[Dataset extract — start]
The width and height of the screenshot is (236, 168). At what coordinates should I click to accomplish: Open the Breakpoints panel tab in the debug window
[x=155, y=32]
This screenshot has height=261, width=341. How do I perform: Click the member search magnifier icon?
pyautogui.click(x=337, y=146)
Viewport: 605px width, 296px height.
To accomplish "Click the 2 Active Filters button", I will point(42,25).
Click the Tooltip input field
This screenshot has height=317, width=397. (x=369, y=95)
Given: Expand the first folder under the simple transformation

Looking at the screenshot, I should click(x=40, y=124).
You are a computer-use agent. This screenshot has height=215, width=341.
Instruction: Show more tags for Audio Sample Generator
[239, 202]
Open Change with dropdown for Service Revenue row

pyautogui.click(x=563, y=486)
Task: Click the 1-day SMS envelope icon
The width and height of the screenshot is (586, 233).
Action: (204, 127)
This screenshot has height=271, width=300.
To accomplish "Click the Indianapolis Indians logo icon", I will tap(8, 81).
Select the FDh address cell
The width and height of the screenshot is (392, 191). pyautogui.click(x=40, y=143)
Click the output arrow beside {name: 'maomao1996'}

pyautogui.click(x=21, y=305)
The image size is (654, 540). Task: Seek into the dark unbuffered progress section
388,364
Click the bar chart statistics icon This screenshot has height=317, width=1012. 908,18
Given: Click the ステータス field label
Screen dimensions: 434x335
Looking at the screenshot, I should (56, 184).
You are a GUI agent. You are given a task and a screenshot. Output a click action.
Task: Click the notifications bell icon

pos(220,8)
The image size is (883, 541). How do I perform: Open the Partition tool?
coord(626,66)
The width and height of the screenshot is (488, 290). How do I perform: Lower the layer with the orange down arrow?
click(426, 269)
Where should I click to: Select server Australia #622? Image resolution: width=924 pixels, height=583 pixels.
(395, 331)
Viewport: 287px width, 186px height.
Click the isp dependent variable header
[Dataset extract — finish]
_Aim of the exercise_: Reproduce exactly the stretch of lines that starts at the one containing "Instruction: Show more" and ends with the final line of the data, including both ends and nothing more.

_Answer for this exercise_:
Instruction: Show more tags for Audio Sample Generator
[239, 202]
Open Change with dropdown for Service Revenue row

pyautogui.click(x=563, y=486)
Task: Click the 1-day SMS envelope icon
The width and height of the screenshot is (586, 233).
Action: (204, 127)
This screenshot has height=271, width=300.
To accomplish "Click the Indianapolis Indians logo icon", I will tap(8, 81).
Select the FDh address cell
The width and height of the screenshot is (392, 191). pyautogui.click(x=40, y=143)
Click the output arrow beside {name: 'maomao1996'}

pyautogui.click(x=21, y=305)
The image size is (654, 540). Task: Seek into the dark unbuffered progress section
388,364
Click the bar chart statistics icon This screenshot has height=317, width=1012. 908,18
Given: Click the ステータス field label
Screen dimensions: 434x335
Looking at the screenshot, I should (56, 184).
You are a GUI agent. You are given a task and a screenshot. Output a click action.
Task: Click the notifications bell icon

pos(220,8)
The image size is (883, 541). How do I perform: Open the Partition tool?
coord(626,66)
The width and height of the screenshot is (488, 290). How do I perform: Lower the layer with the orange down arrow?
click(426, 269)
Where should I click to: Select server Australia #622? Image resolution: width=924 pixels, height=583 pixels.
(395, 331)
Viewport: 287px width, 186px height.
Click the isp dependent variable header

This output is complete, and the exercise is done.